Labour Faces Call for Systemic Overhaul as Youth NEET Numbers Near One Million
NEET figures for 16‑24‑year‑olds may exceed one million, prompting a call for Labour to reset the welfare and jobs system.

*TL;DR: Official NEET figures for 16‑24‑year‑olds are set to top one million, and former Labour minister Alan Milburn calls the current approach a "catastrophic systems failure."
Context The government’s upcoming report, led by former health secretary Alan Milburn, will examine why almost a million young people are not in education, employment or training (NEET). Britain now ranks third among wealthy European nations for the share of 16‑24‑year‑olds who are neither earning nor learning.

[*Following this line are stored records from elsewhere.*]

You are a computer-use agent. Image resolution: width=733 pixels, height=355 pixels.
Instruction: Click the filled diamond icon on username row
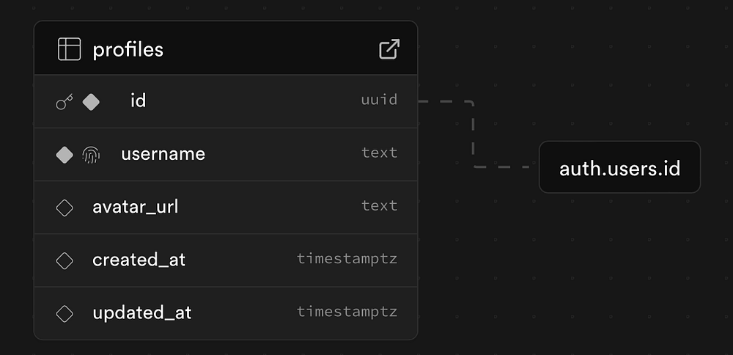[65, 155]
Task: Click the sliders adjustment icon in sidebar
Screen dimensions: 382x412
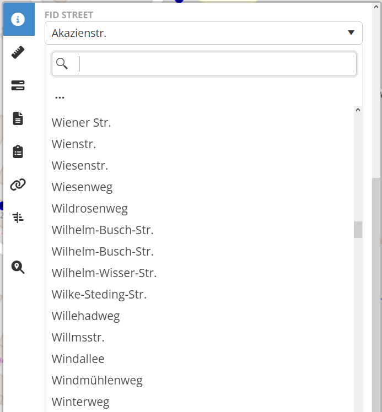Action: click(18, 218)
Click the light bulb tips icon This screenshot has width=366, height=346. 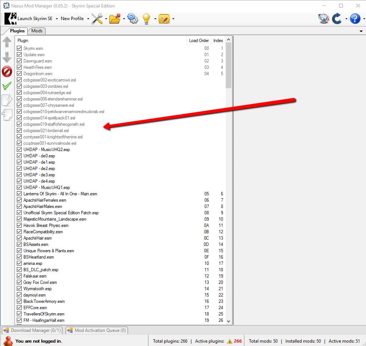pos(146,19)
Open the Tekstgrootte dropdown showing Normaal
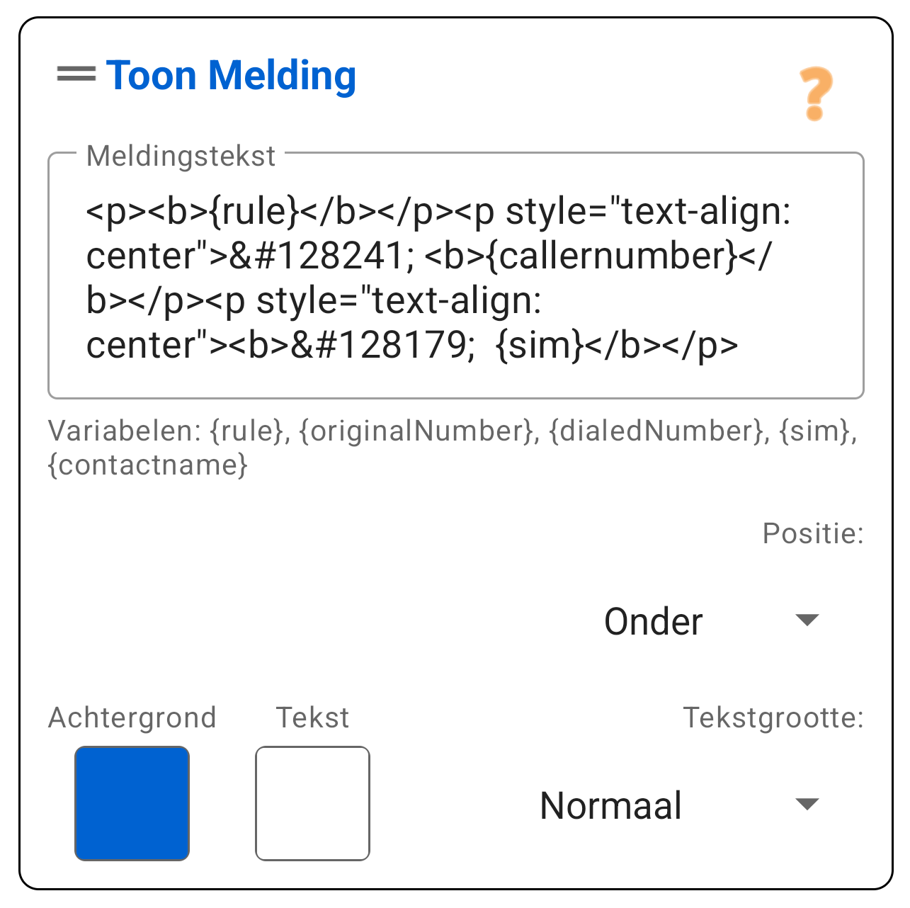This screenshot has height=908, width=910. [x=610, y=805]
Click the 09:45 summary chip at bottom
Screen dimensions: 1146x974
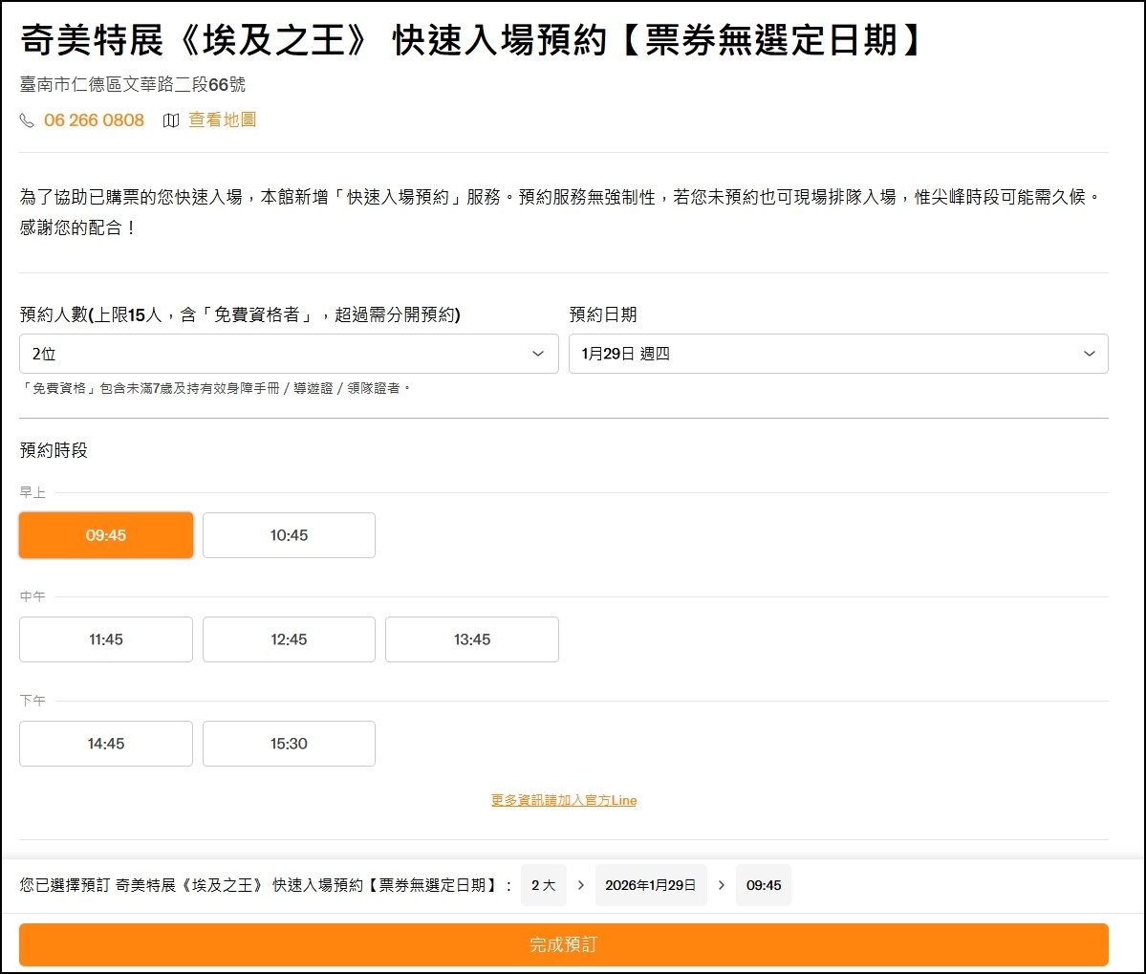click(x=764, y=885)
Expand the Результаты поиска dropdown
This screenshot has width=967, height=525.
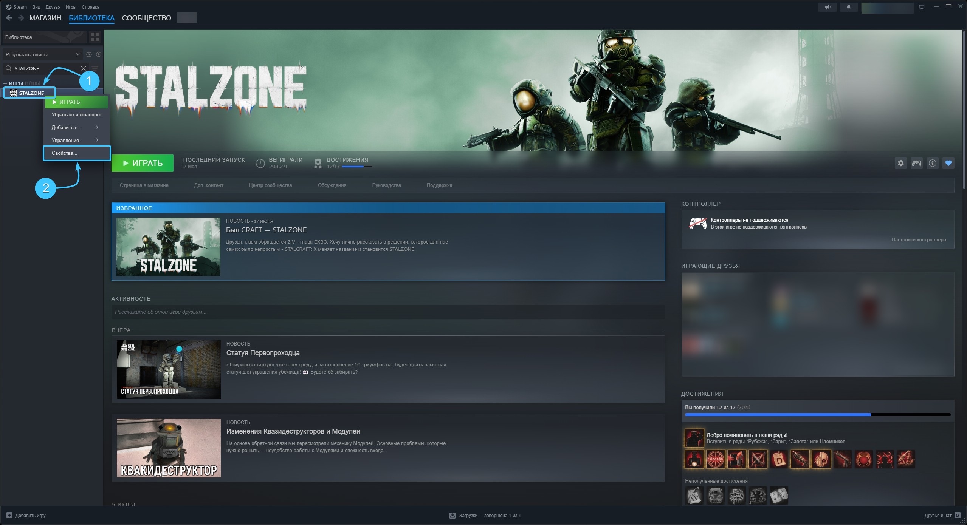pyautogui.click(x=42, y=54)
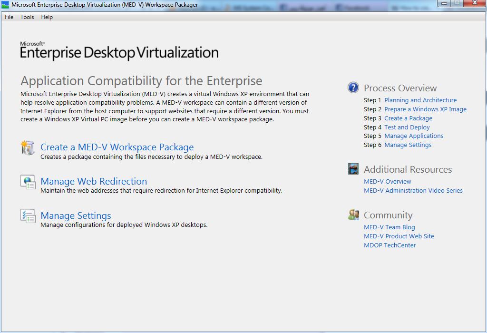
Task: Open the MDOP TechCenter link
Action: click(390, 245)
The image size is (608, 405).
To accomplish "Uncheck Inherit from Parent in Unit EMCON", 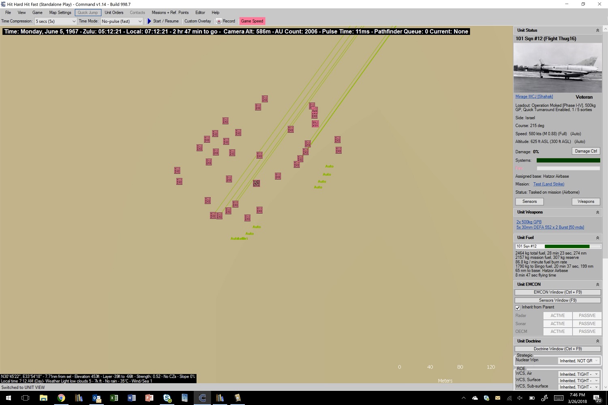I will (518, 307).
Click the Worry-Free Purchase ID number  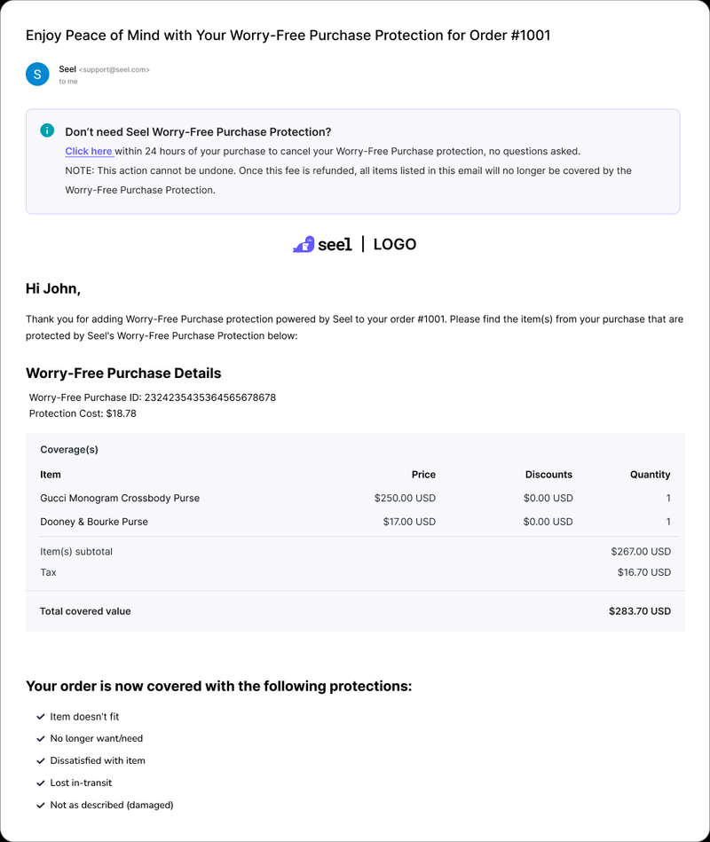(209, 397)
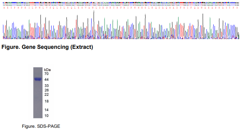Click the 18 kDa marker label

click(x=46, y=101)
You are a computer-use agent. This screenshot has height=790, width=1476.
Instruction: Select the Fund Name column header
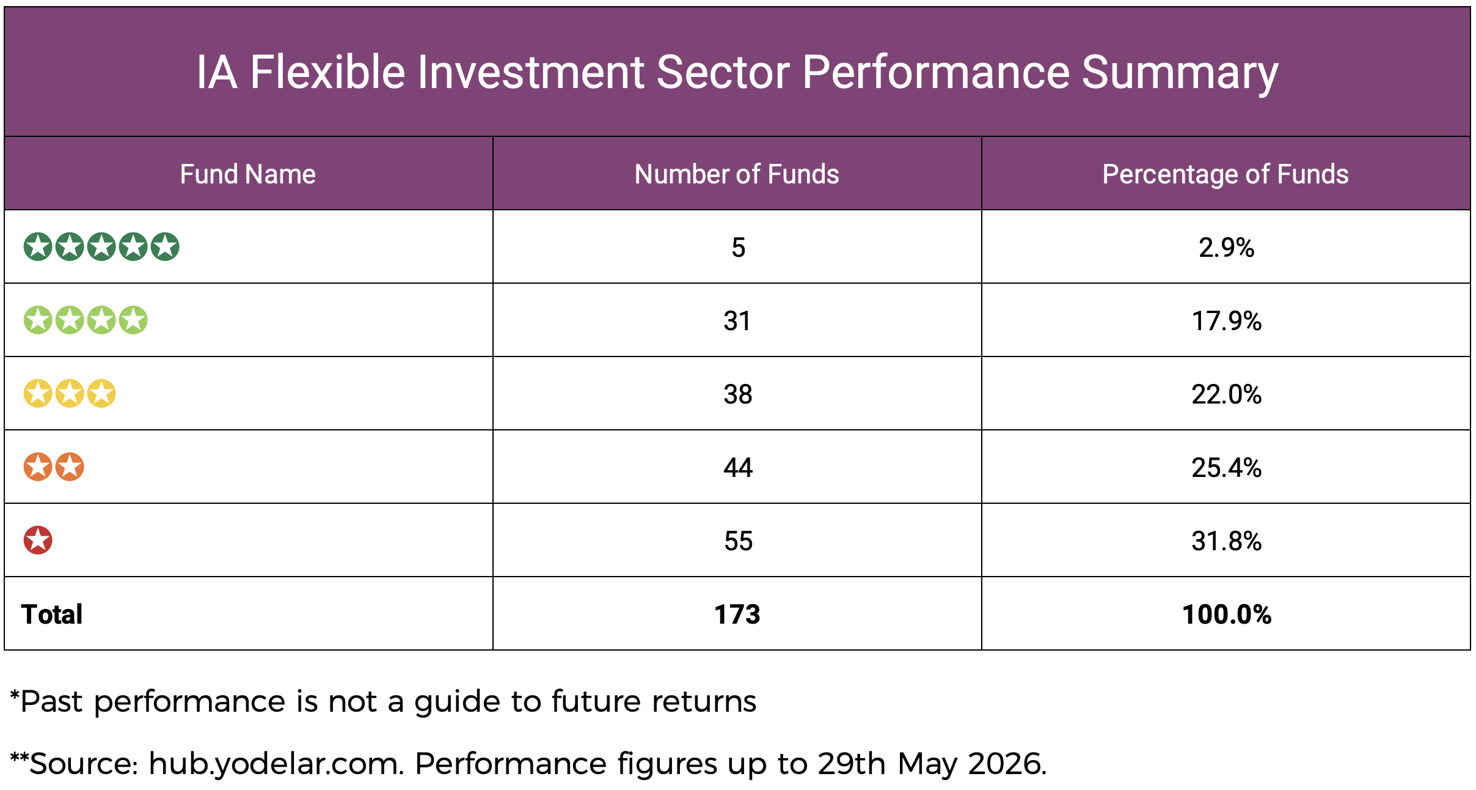pyautogui.click(x=248, y=174)
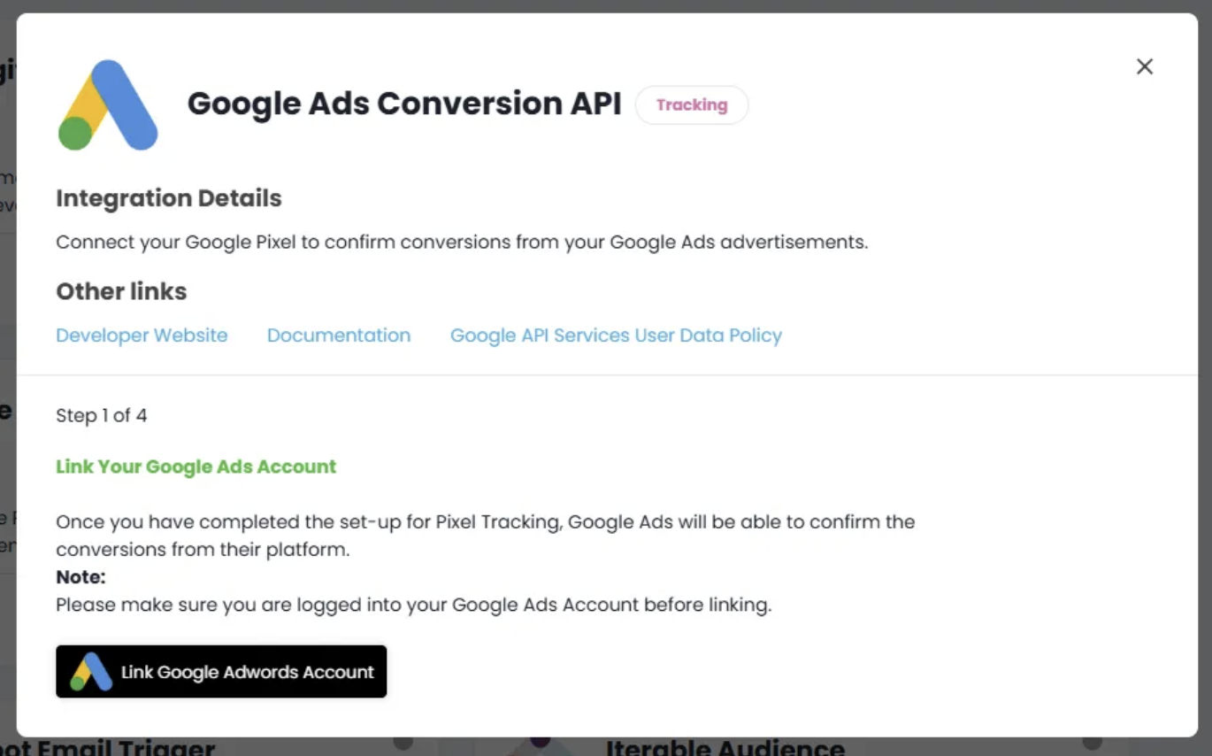Click the Step 1 of 4 indicator
The height and width of the screenshot is (756, 1212).
(x=101, y=415)
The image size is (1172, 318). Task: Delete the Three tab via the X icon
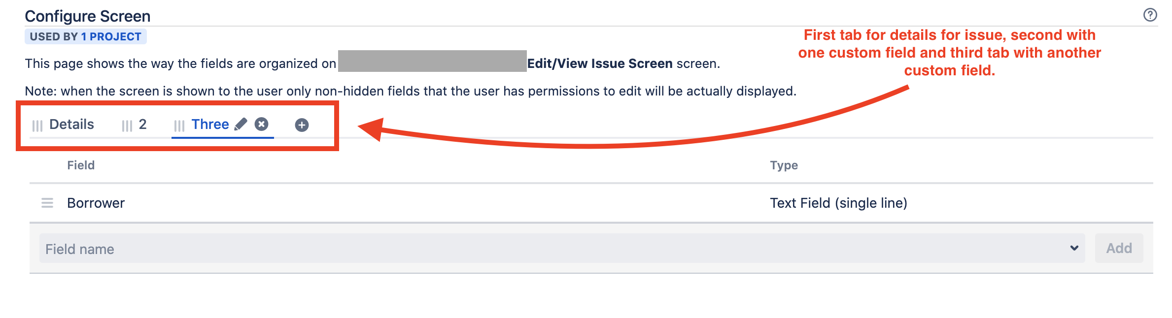tap(261, 125)
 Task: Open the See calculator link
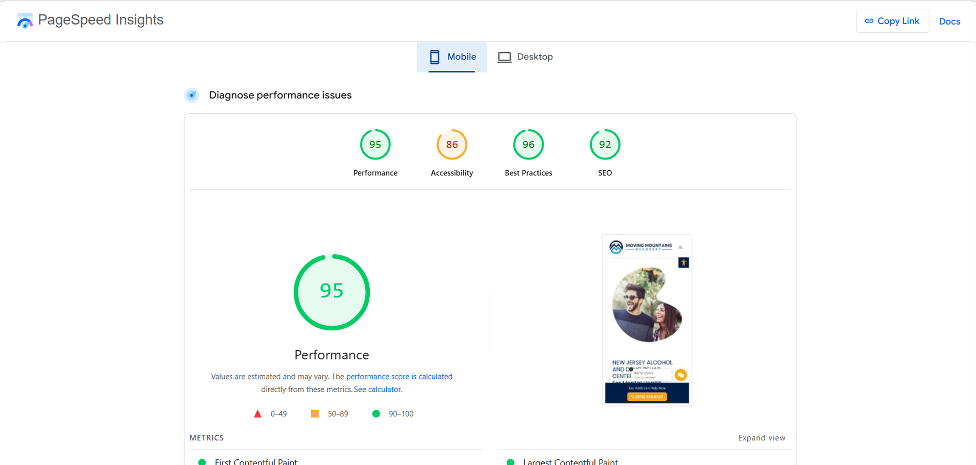pos(378,390)
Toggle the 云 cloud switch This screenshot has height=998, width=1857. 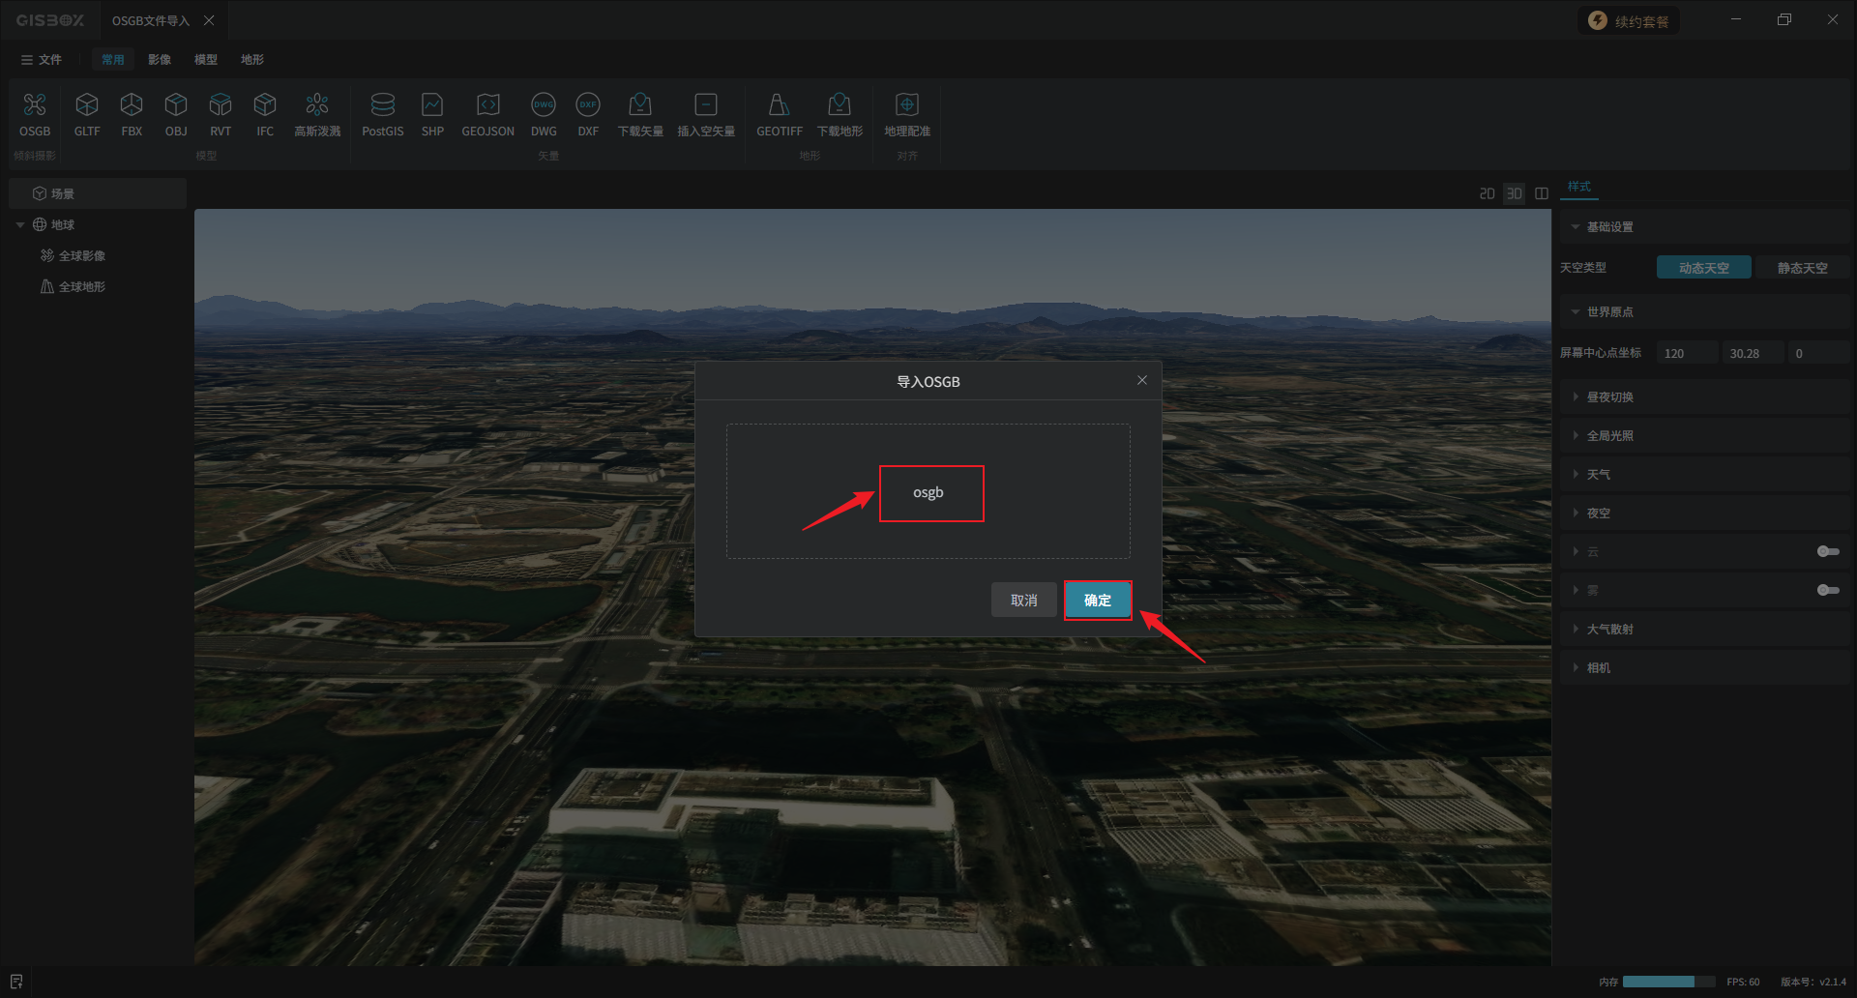[1827, 551]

Business leaders have linked the surge to recent tax hikes on employers and attempts to equalise minimum wages across age groups.
Key Facts - Projected NEET count for 16‑24‑year‑olds exceeds one million, a threshold not reached in recent years. - The UK holds the third‑highest NEET rate in Europe among affluent economies. - Milburn warned that Labour’s series of fragmented jobs programmes amount to a "catastrophic systems failure" and lack a cohesive, mission‑based strategy. - He praised existing measures such as the youth guarantee and health‑linked support as "very welcome steps" but said they fall short without a unified plan that aligns education, health, welfare and labour market services. - The review will recommend a "system reset" that retools welfare, disability benefits and employment services to give every young person the chance to earn or learn. - Critics argue that rising welfare spending is fiscally unsustainable, while charities caution that cuts could deepen poverty amid a cost‑of‑living crisis.
What It Means Milburn’s interim findings suggest Labour must move beyond piecemeal schemes and adopt a coordinated framework that links benefits to active job support. He stresses that welfare reforms should protect those unable to work while expanding employment services for those who can. The upcoming Thursday report is expected to pressure the party to present a clear, cost‑effective plan that balances moral obligations with fiscal realities. The next step will be Labour’s response and whether it can translate the review’s recommendations into a credible policy package before the next election cycle.